WHAT YOU HAVE TO DO ▸
Repeat every line of the data below, from the line containing "Screen dimensions: 1505x810" down to the end of the data, and leave the pictures out of your answer.

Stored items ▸
========
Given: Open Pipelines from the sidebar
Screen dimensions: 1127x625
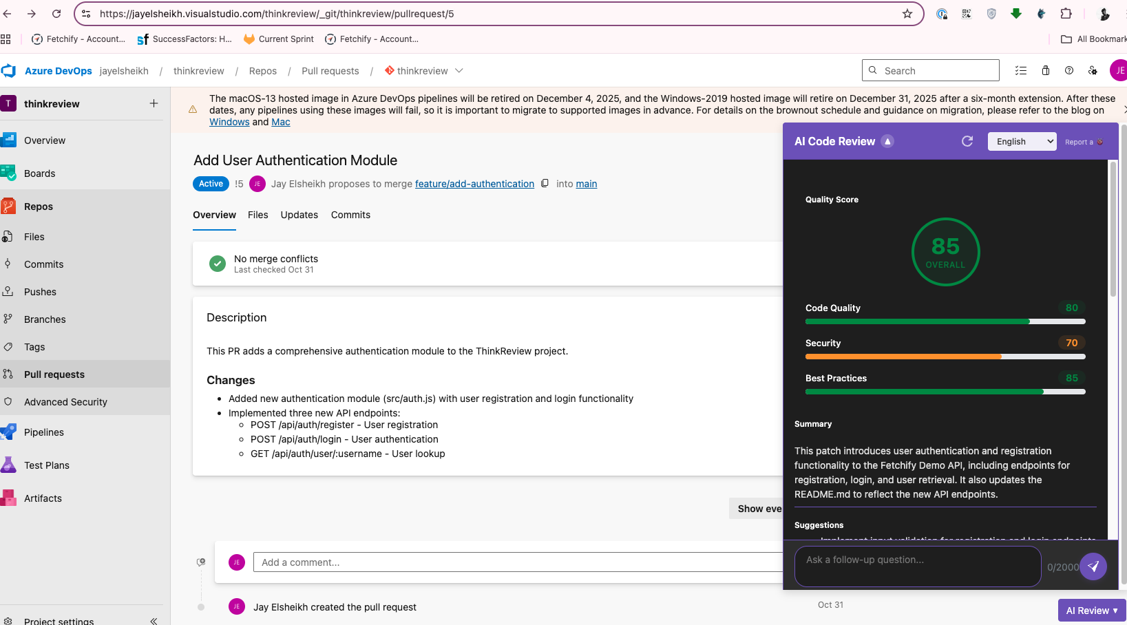Looking at the screenshot, I should (43, 432).
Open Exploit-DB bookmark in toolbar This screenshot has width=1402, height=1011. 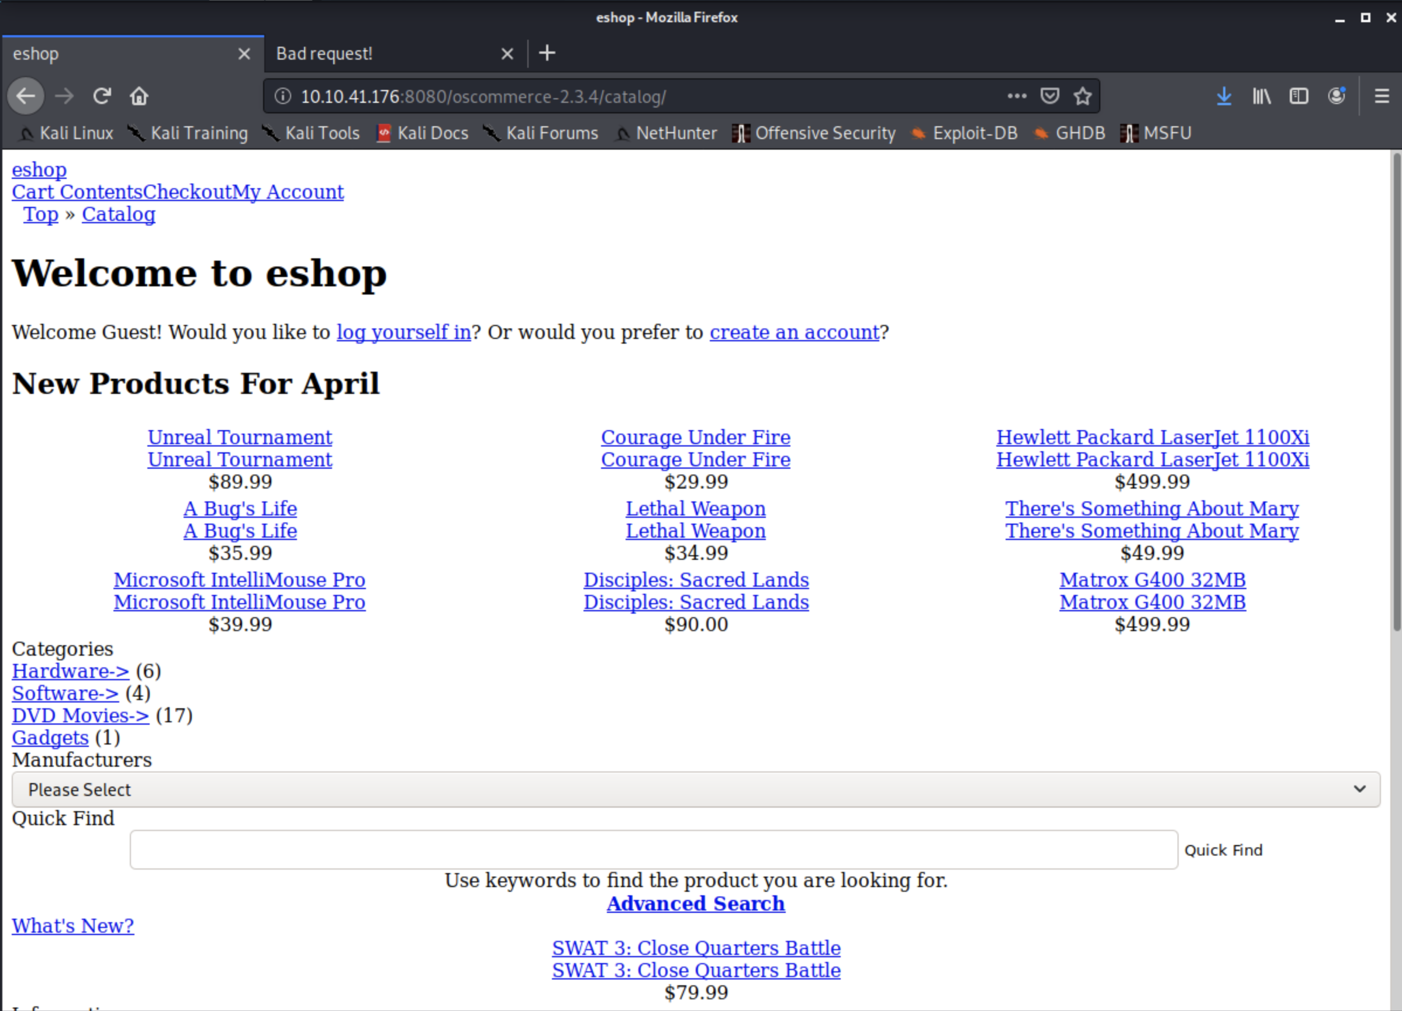(x=974, y=133)
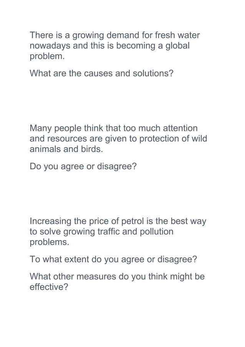Click the line 'There is a growing demand'

(x=114, y=35)
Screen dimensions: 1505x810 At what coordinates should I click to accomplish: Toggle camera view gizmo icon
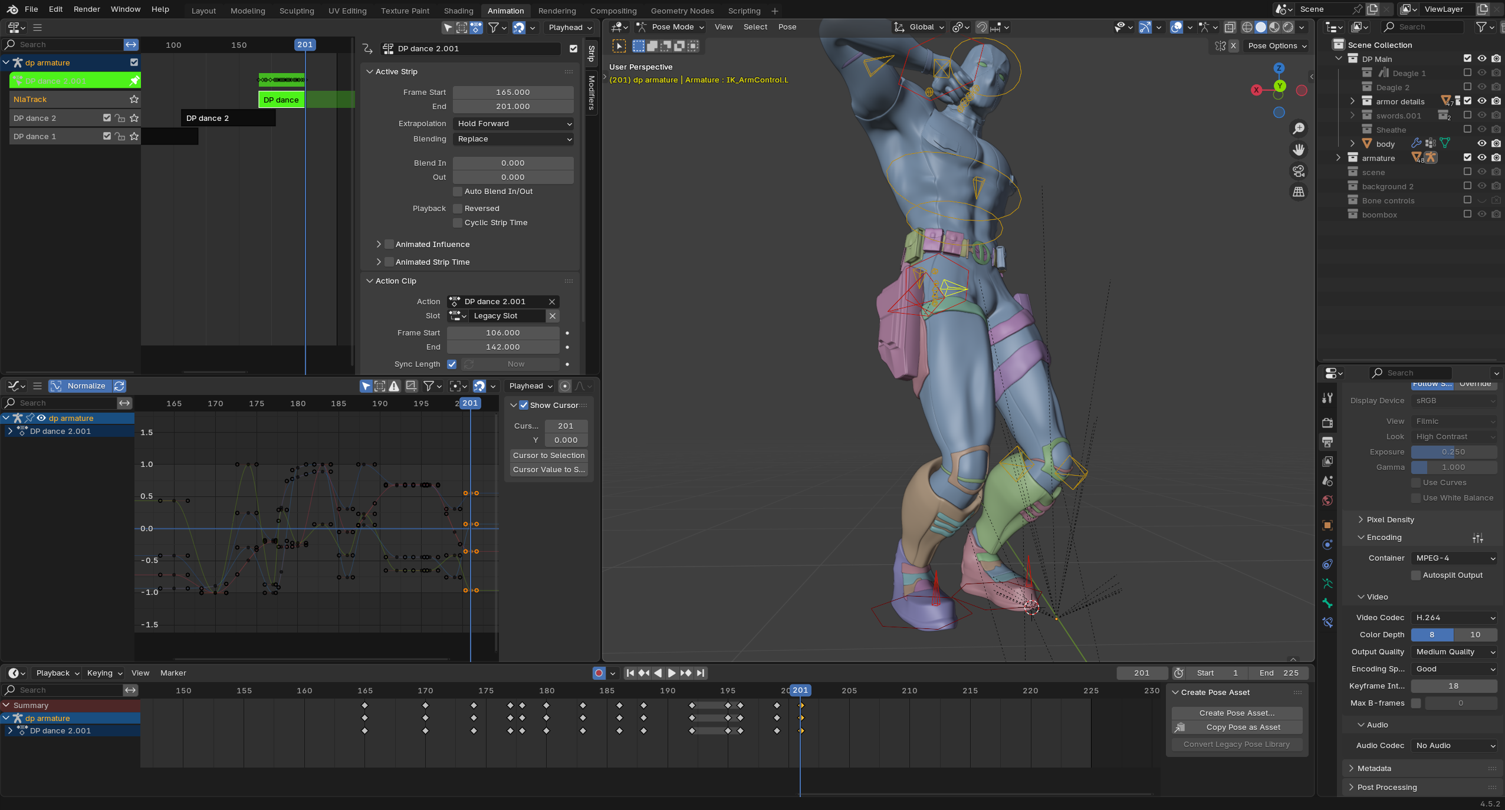pyautogui.click(x=1299, y=171)
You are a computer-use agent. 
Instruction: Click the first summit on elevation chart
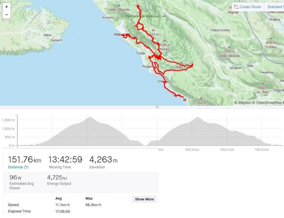(x=90, y=117)
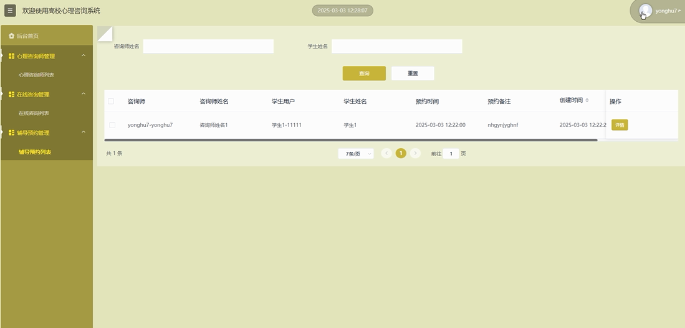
========
THE RESULT ▸
Screen dimensions: 1505x810 At what coordinates should I click to accomplish: Toggle camera view gizmo icon
pyautogui.click(x=1299, y=171)
You are a computer-use agent. 
Instruction: Click the first summit on elevation chart
(x=90, y=117)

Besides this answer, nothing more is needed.